An inductor of self inductance 1 H connected in series with a resistor of $$100\pi$$ ohm and an ac supply of $$100\pi$$ volt, 50 Hz. Maximum current flowing in the circuit is ______ A.

Given
Self-inductance $$L = 1 \text{ H}$$, Resistance $$R = 100\pi \, \Omega$$, Frequency $$f = 50 \text{ Hz}$$, RMS supply voltage $$V_{rms}=100\pi \text{ V}$$.
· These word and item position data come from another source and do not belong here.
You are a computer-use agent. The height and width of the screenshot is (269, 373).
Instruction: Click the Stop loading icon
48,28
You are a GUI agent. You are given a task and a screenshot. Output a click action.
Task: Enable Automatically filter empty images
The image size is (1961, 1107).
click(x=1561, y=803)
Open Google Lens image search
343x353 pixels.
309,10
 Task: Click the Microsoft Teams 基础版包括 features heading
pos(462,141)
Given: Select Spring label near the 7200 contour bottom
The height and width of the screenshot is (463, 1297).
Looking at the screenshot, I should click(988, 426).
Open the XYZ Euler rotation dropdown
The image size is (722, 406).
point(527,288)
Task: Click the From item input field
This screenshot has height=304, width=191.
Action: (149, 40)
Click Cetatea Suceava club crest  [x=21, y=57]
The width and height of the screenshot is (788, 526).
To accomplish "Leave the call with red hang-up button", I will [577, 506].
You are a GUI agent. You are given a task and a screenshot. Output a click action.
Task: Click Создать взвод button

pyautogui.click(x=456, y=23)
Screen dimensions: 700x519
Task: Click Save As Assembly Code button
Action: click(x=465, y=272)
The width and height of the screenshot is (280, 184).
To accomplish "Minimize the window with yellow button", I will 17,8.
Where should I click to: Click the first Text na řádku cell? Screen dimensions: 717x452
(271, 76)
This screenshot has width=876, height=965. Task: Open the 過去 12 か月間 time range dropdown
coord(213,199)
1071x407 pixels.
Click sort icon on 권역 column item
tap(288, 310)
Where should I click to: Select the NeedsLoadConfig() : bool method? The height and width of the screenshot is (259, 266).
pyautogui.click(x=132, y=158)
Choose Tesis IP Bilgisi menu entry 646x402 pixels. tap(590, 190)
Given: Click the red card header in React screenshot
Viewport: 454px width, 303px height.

First find the angular frequency.
Formula: $$\omega = 2\pi f$$ $$-(1)$$
Using $$f = 50$$ Hz,
$$\omega = 2\pi \times 50 = 100\pi \text{ rad s}^{-1}$$.

Inductive reactance $$X_L$$ is
$$X_L = \omega L$$ $$-(2)$$
Substituting $$\omega = 100\pi$$ and $$L = 1$$ H,
$$X_L = 100\pi \, \Omega$$.

The impedance of an $$R-L$$ series circuit is
$$Z = \sqrt{R^2 + X_L^2}$$ $$-(3)$$.
Here $$R = 100\pi$$ and $$X_L = 100\pi$$, so
$$Z = \sqrt{(100\pi)^2 + (100\pi)^2} = 100\pi\sqrt{2}\, \Omega$$.

RMS current:
$$I_{rms} = \frac{V_{rms}}{Z}$$ $$-(4)$$.
Putting $$V_{rms}=100\pi$$ V and $$Z = 100\pi\sqrt{2}$$ Ω,
$$I_{rms} = \frac{100\pi}{100\pi\sqrt{2}} = \frac{1}{\sqrt{2}} \text{ A}$$.

Maximum (peak) current relates to RMS current by
$$I_0 = \sqrt{2}\, I_{rms}$$ $$-(5)$$.
Hence
$$I_0 = \sqrt{2} \times \frac{1}{\sqrt{2}} = 1 \text{ A}$$.

Therefore, the maximum current flowing in the circuit is 1 A.